Problem requirements -> Would you transcribe the data word for word?

_ _ _ _

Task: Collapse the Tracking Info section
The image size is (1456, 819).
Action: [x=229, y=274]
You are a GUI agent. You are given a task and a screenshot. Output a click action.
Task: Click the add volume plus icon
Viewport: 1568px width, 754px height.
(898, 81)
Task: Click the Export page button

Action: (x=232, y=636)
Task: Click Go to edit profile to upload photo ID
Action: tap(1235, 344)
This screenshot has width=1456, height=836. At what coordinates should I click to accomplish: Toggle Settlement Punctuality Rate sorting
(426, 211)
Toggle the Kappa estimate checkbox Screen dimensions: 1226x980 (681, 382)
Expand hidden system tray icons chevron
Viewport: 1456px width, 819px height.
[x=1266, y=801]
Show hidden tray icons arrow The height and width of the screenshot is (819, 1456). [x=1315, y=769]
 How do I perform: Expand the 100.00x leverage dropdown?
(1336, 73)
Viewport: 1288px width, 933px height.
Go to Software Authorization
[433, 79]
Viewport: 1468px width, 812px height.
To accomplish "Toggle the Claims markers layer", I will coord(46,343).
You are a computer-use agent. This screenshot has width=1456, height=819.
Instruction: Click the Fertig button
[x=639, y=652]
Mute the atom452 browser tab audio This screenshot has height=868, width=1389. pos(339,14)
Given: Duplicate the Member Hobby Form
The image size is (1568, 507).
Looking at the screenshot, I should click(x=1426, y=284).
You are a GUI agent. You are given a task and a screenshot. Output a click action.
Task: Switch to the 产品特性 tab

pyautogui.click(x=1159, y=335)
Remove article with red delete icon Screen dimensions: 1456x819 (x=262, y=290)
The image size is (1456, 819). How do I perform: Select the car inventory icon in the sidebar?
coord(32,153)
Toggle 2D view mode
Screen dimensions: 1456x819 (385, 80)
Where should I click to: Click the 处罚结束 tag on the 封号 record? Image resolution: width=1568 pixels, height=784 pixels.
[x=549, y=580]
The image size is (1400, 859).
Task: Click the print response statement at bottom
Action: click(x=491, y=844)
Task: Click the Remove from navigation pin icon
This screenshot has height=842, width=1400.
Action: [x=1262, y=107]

_ _ _ _

Solution for this problem ->
Task: Collapse the Tracking Info section
The image size is (1456, 819).
Action: [x=229, y=274]
You are a GUI agent. You are given a task and a screenshot. Output a click action.
Task: Click the add volume plus icon
Viewport: 1568px width, 754px height.
(898, 81)
Task: Click the Export page button

Action: (x=232, y=636)
Task: Click Go to edit profile to upload photo ID
Action: tap(1235, 344)
This screenshot has width=1456, height=836. At what coordinates should I click to accomplish: Toggle Settlement Punctuality Rate sorting
(426, 211)
Toggle the Kappa estimate checkbox Screen dimensions: 1226x980 (681, 382)
Expand hidden system tray icons chevron
Viewport: 1456px width, 819px height.
[x=1266, y=801]
Show hidden tray icons arrow The height and width of the screenshot is (819, 1456). [x=1315, y=769]
 How do I perform: Expand the 100.00x leverage dropdown?
(1336, 73)
Viewport: 1288px width, 933px height.
Go to Software Authorization
[433, 79]
Viewport: 1468px width, 812px height.
To accomplish "Toggle the Claims markers layer", I will coord(46,343).
You are a computer-use agent. This screenshot has width=1456, height=819.
Instruction: Click the Fertig button
[x=639, y=652]
Mute the atom452 browser tab audio This screenshot has height=868, width=1389. pos(339,14)
Given: Duplicate the Member Hobby Form
The image size is (1568, 507).
Looking at the screenshot, I should click(x=1426, y=284).
You are a GUI agent. You are given a task and a screenshot. Output a click action.
Task: Switch to the 产品特性 tab

pyautogui.click(x=1159, y=335)
Remove article with red delete icon Screen dimensions: 1456x819 (x=262, y=290)
The image size is (1456, 819). How do I perform: Select the car inventory icon in the sidebar?
coord(32,153)
Toggle 2D view mode
Screen dimensions: 1456x819 (385, 80)
Where should I click to: Click the 处罚结束 tag on the 封号 record? Image resolution: width=1568 pixels, height=784 pixels.
[x=549, y=580]
The image size is (1400, 859).
Task: Click the print response statement at bottom
Action: click(x=491, y=844)
Task: Click the Remove from navigation pin icon
This screenshot has height=842, width=1400.
Action: [x=1262, y=107]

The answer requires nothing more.